Exercise goal: Each record below must be written out exactly as given.
Data for this task START
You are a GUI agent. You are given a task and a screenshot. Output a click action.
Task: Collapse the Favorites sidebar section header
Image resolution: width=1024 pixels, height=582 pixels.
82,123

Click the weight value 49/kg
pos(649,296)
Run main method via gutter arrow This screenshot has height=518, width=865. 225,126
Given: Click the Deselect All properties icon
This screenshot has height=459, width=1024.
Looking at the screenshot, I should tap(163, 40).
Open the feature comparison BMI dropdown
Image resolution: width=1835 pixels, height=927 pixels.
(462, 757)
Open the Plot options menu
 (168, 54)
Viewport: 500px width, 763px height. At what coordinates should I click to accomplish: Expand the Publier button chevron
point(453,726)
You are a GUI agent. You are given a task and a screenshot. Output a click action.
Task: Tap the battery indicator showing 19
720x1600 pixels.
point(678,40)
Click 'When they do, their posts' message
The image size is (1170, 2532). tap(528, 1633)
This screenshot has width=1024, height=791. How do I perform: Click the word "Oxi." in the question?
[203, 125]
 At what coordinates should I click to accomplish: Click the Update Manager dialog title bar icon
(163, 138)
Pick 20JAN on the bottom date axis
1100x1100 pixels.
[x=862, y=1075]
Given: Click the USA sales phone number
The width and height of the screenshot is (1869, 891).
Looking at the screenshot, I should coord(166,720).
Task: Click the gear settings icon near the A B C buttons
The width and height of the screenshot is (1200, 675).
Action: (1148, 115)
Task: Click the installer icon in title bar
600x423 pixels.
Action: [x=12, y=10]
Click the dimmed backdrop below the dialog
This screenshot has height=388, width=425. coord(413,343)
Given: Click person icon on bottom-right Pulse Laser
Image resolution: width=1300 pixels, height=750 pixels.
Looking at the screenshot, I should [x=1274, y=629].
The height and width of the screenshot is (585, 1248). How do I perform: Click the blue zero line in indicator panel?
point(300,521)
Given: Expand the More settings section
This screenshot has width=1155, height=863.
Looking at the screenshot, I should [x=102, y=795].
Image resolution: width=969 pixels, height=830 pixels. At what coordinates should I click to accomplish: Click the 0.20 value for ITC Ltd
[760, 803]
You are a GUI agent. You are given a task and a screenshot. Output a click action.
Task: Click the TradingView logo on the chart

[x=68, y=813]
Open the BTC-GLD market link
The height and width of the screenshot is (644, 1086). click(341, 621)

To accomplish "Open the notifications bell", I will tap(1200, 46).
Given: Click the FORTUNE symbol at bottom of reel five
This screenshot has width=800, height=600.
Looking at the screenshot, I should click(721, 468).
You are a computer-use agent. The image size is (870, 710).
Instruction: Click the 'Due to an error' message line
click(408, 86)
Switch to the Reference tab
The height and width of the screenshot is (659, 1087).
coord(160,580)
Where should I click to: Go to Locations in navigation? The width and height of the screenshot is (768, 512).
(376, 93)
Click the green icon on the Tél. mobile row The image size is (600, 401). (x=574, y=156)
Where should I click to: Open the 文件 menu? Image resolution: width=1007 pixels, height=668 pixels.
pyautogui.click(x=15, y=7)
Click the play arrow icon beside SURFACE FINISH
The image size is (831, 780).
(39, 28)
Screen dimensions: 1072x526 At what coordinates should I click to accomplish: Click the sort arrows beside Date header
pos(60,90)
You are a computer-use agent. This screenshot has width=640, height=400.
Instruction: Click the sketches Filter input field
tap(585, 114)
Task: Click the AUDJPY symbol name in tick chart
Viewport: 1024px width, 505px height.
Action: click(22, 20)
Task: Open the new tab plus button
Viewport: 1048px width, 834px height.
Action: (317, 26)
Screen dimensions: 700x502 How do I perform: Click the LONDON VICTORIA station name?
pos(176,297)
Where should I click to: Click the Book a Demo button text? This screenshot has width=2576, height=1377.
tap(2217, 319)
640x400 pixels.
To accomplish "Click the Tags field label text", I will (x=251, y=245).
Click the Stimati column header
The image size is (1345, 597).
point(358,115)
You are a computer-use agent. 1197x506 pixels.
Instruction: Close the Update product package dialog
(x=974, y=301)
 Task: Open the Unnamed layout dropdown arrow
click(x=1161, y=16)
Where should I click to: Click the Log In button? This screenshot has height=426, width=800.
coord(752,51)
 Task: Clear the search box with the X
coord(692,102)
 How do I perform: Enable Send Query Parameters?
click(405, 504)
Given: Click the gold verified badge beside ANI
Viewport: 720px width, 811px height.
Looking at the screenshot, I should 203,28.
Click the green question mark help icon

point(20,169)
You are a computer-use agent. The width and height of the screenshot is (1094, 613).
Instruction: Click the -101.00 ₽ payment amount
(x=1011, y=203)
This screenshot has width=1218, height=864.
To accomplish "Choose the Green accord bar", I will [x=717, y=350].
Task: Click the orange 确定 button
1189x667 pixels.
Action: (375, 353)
Data for this task END
Task answer:
You are a GUI agent. You are given a task and a screenshot. Output a click action.
Task: Collapse the Favorites sidebar section header
Image resolution: width=1024 pixels, height=582 pixels.
82,123

Click the weight value 49/kg
pos(649,296)
Run main method via gutter arrow This screenshot has height=518, width=865. 225,126
Given: Click the Deselect All properties icon
This screenshot has height=459, width=1024.
Looking at the screenshot, I should tap(163, 40).
Open the feature comparison BMI dropdown
Image resolution: width=1835 pixels, height=927 pixels.
(462, 757)
Open the Plot options menu
 (168, 54)
Viewport: 500px width, 763px height. At what coordinates should I click to accomplish: Expand the Publier button chevron
point(453,726)
You are a GUI agent. You are given a task and a screenshot. Output a click action.
Task: Tap the battery indicator showing 19
720x1600 pixels.
point(678,40)
Click 'When they do, their posts' message
The image size is (1170, 2532). tap(528, 1633)
This screenshot has width=1024, height=791. How do I perform: Click the word "Oxi." in the question?
[203, 125]
 At what coordinates should I click to accomplish: Click the Update Manager dialog title bar icon
(163, 138)
Pick 20JAN on the bottom date axis
1100x1100 pixels.
[x=862, y=1075]
Given: Click the USA sales phone number
The width and height of the screenshot is (1869, 891).
Looking at the screenshot, I should coord(166,720).
Task: Click the gear settings icon near the A B C buttons
The width and height of the screenshot is (1200, 675).
Action: (1148, 115)
Task: Click the installer icon in title bar
600x423 pixels.
Action: [x=12, y=10]
Click the dimmed backdrop below the dialog
This screenshot has height=388, width=425. coord(413,343)
Given: Click person icon on bottom-right Pulse Laser
Image resolution: width=1300 pixels, height=750 pixels.
Looking at the screenshot, I should [x=1274, y=629].
The height and width of the screenshot is (585, 1248). How do I perform: Click the blue zero line in indicator panel?
point(300,521)
Given: Expand the More settings section
This screenshot has width=1155, height=863.
Looking at the screenshot, I should [x=102, y=795].
Image resolution: width=969 pixels, height=830 pixels. At what coordinates should I click to accomplish: Click the 0.20 value for ITC Ltd
[760, 803]
You are a GUI agent. You are given a task and a screenshot. Output a click action.
Task: Click the TradingView logo on the chart

[x=68, y=813]
Open the BTC-GLD market link
The height and width of the screenshot is (644, 1086). click(341, 621)

To accomplish "Open the notifications bell", I will tap(1200, 46).
Given: Click the FORTUNE symbol at bottom of reel five
This screenshot has width=800, height=600.
Looking at the screenshot, I should click(721, 468).
You are a computer-use agent. The image size is (870, 710).
Instruction: Click the 'Due to an error' message line
click(408, 86)
Switch to the Reference tab
The height and width of the screenshot is (659, 1087).
coord(160,580)
Where should I click to: Go to Locations in navigation? The width and height of the screenshot is (768, 512).
(376, 93)
Click the green icon on the Tél. mobile row The image size is (600, 401). (x=574, y=156)
Where should I click to: Open the 文件 menu? Image resolution: width=1007 pixels, height=668 pixels.
pyautogui.click(x=15, y=7)
Click the play arrow icon beside SURFACE FINISH
The image size is (831, 780).
(39, 28)
Screen dimensions: 1072x526 At what coordinates should I click to accomplish: Click the sort arrows beside Date header
pos(60,90)
You are a computer-use agent. This screenshot has width=640, height=400.
Instruction: Click the sketches Filter input field
tap(585, 114)
Task: Click the AUDJPY symbol name in tick chart
Viewport: 1024px width, 505px height.
Action: click(22, 20)
Task: Open the new tab plus button
Viewport: 1048px width, 834px height.
Action: (317, 26)
Screen dimensions: 700x502 How do I perform: Click the LONDON VICTORIA station name?
pos(176,297)
Where should I click to: Click the Book a Demo button text? This screenshot has width=2576, height=1377.
tap(2217, 319)
640x400 pixels.
To accomplish "Click the Tags field label text", I will (x=251, y=245).
Click the Stimati column header
The image size is (1345, 597).
point(358,115)
You are a computer-use agent. 1197x506 pixels.
Instruction: Close the Update product package dialog
(x=974, y=301)
 Task: Open the Unnamed layout dropdown arrow
click(x=1161, y=16)
Where should I click to: Click the Log In button? This screenshot has height=426, width=800.
coord(752,51)
 Task: Clear the search box with the X
coord(692,102)
 How do I perform: Enable Send Query Parameters?
click(405, 504)
Given: Click the gold verified badge beside ANI
Viewport: 720px width, 811px height.
Looking at the screenshot, I should 203,28.
Click the green question mark help icon

point(20,169)
You are a computer-use agent. The width and height of the screenshot is (1094, 613).
Instruction: Click the -101.00 ₽ payment amount
(x=1011, y=203)
This screenshot has width=1218, height=864.
To accomplish "Choose the Green accord bar", I will [x=717, y=350].
Task: Click the orange 确定 button
1189x667 pixels.
Action: (375, 353)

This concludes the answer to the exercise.